The study was published on Nov. 14, 2007 in the online edition of Neurology.
Reasons for the Association Between Race and Survival Remain Unknown
Investigation into the exact reasons for the association between race and survival was beyond the scope of the study, emphasizes lead author Kala M. Mehta, DSc, a geriatrics researcher at SFVAMC and assistant professor of geriatrics at UCSF. "Possible reasons why race seemed to be a factor are complex. They may include cultural differences or genetics. We examined some of these factors, but more thorough research is needed," she says. "If we begin to understand why this difference exists, we can begin to understand how to better care for patients of all races and ethnicities with Alzheimer's."
The researchers analyzed data on 30,916 Alzheimer's patients compiled from 1984 to 2005 at more than 30 Alzheimer's Disease Research Centers, which are specialized clinical research centers funded by the National Institute on Aging. Nineteen percent of patients were nonwhite: 15 percent African American, 4 percent Latino, 1.5 percent Asian, 0.5 percent American Indian, and 1 percent of another race or ethnicity.
The authors measured the mortality risk for each ethnic group over the course of the study. With whites' risk set at 1.00 for reference, Latino risk was 0.57 and African American risk was 0.85. Mortality risk for Asians, American Indians, and others was essentially the same compared with that of whites.
Extent of Disease at Death Is No Less Severe for Members of Different Ethnic Groups
The researchers also analyzed autopsy reports for a subset of 3,017 patients who had given permission to be autopsied, and found no differences in brain pathology between members of different ethnic groups. "It does not appear as if the people of minority ethnicity had less severe brain disease when they died," Mehta observes. "For this subset, it seems they were living longer for other reasons."
While it is premature to extrapolate those reasons, two factors in particular bear further investigation, she says. "It's possible that measurement issues, and misclassification as a result of measurement, could have been part of the reasons for these findings. In fact, my colleagues and I are currently working on the measurement of cognitive functioning in different ethnic groups to find out how measurement may affect diagnosis."
Another possible variable is the role of family caregivers, Mehta says. "We know from the patients' records who their official caregivers were, but we don't know their level of involvement or what care decisions they made. Family caregiver involvement may well differ between different ethnic groups in the United States, but we could not address this in this study."
Mehta adds that possible genetic differences in the molecular or cellular basis of Alzheimer's degeneration might present another potential line of investigation. However, she says, "I think that a lot more research would need to be conducted on the mechanisms of degeneration before this would be clear."

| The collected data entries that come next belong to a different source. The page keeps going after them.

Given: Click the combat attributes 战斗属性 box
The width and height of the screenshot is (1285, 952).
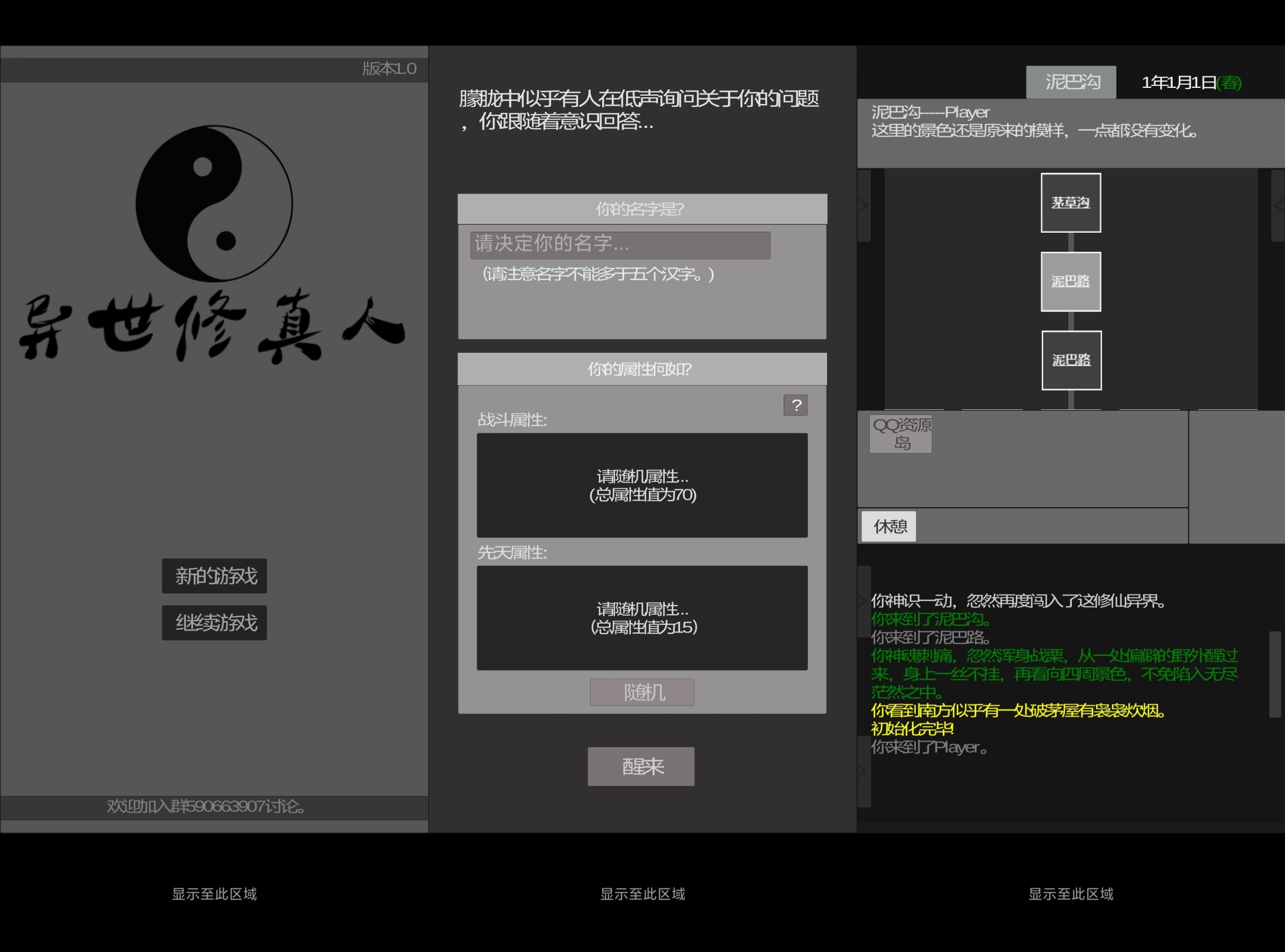Looking at the screenshot, I should coord(642,485).
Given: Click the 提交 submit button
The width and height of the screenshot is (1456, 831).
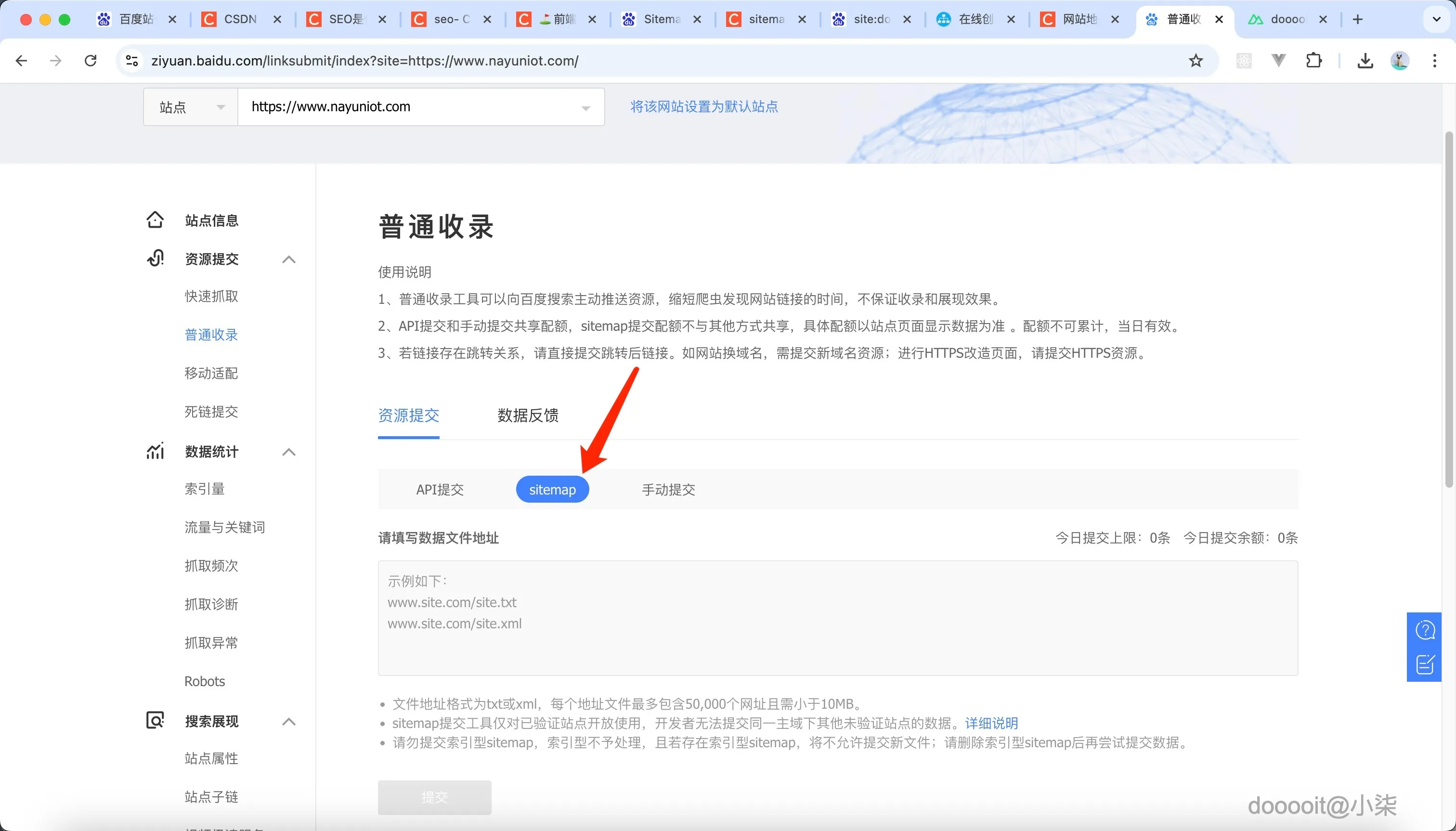Looking at the screenshot, I should tap(434, 797).
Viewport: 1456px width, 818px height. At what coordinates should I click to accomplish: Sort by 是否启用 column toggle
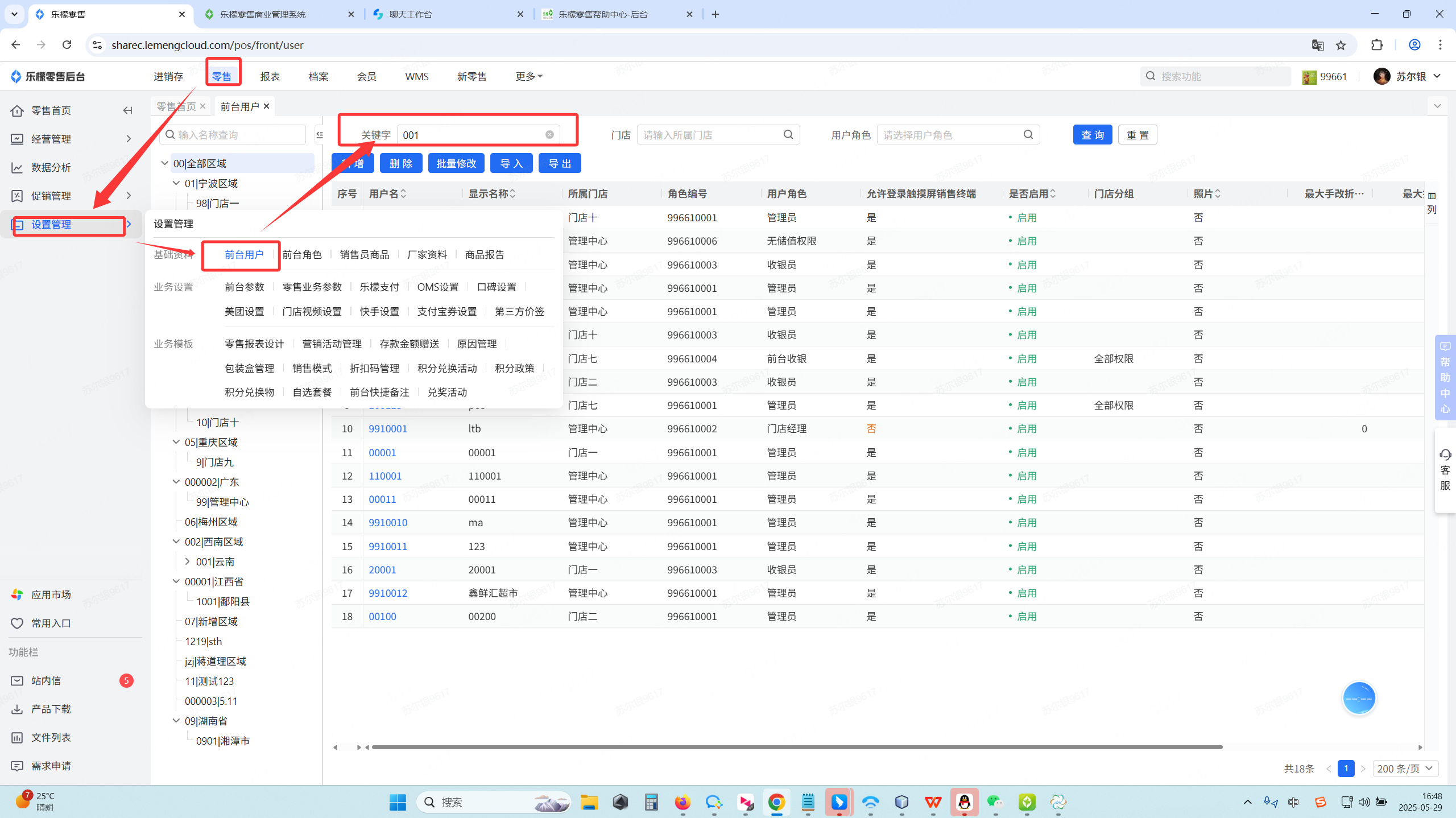(x=1053, y=194)
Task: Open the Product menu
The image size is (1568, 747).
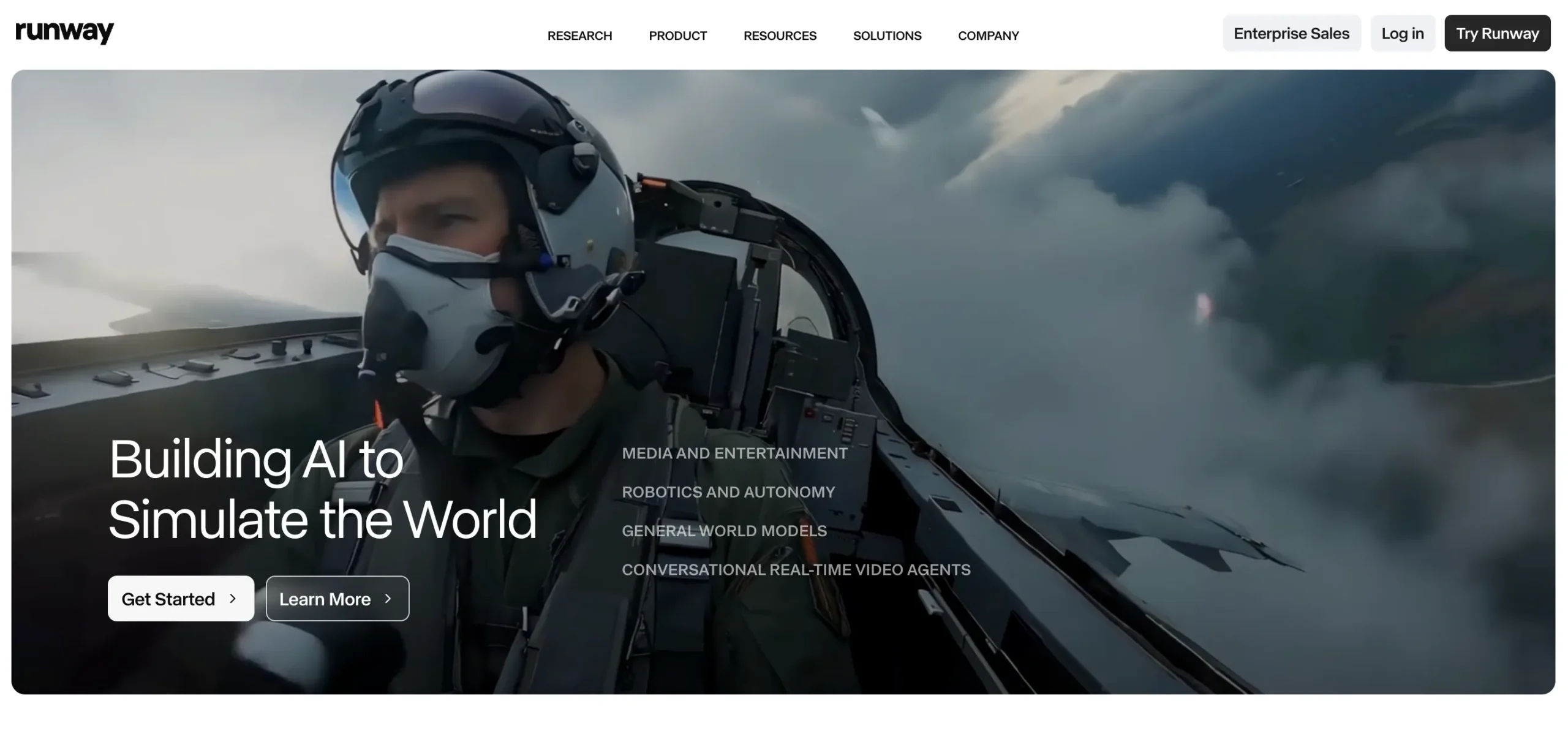Action: pyautogui.click(x=677, y=36)
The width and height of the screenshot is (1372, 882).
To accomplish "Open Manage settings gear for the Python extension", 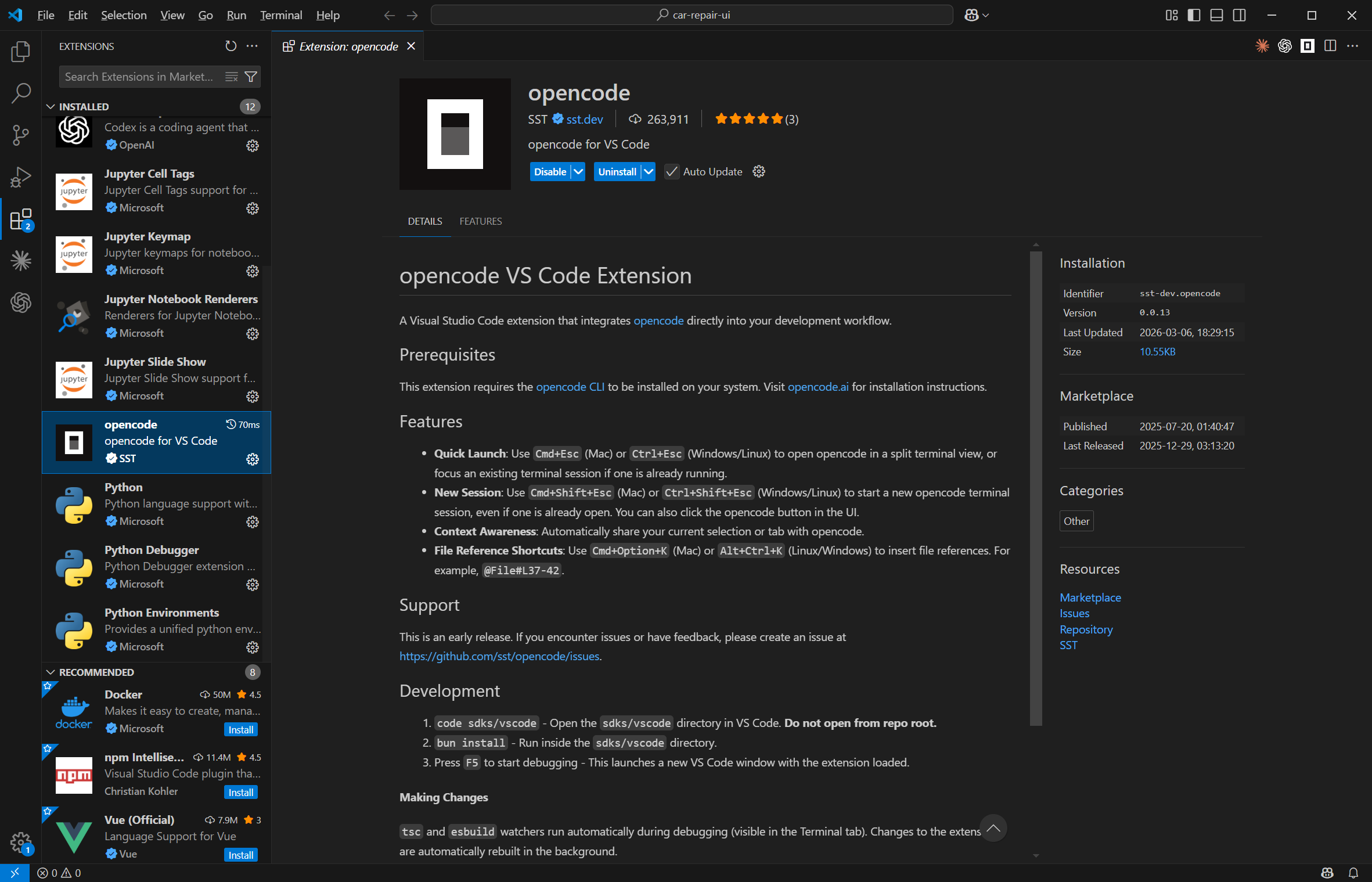I will click(252, 522).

Study Data "Are Not Representative of the Population at Large"
She cautions that the study data "are not representative of the population at large. We don't know the extent to which patients who are seen in these highly specialized Alzheimer's Disease Research Centers differ from the general population. This will be an important difference to study as well."
Co-authors of the study are senior author Kristine Yaffe, MD, of SFVAMC and UCSF; Eliseo J. Pérez-Stable, MD, and Anita Stewart, PhD, of UCSF; Deborah Barnes, PhD, of SFVAMC and UCSF; Brenda Kurland, PhD, of Fred Hutchinson Cancer Research Center, Seattle; and senior author Bruce L. Miller, MD, of UCSF.
The research was supported by funds from the National Institute on Aging, the National Alzheimer's Coordinating Center, the Resource Centers for Minority Aging Research Program, and the Aging and Disability Resource Center. Some of the funds were administered by the Northern California Institute for Research and Education.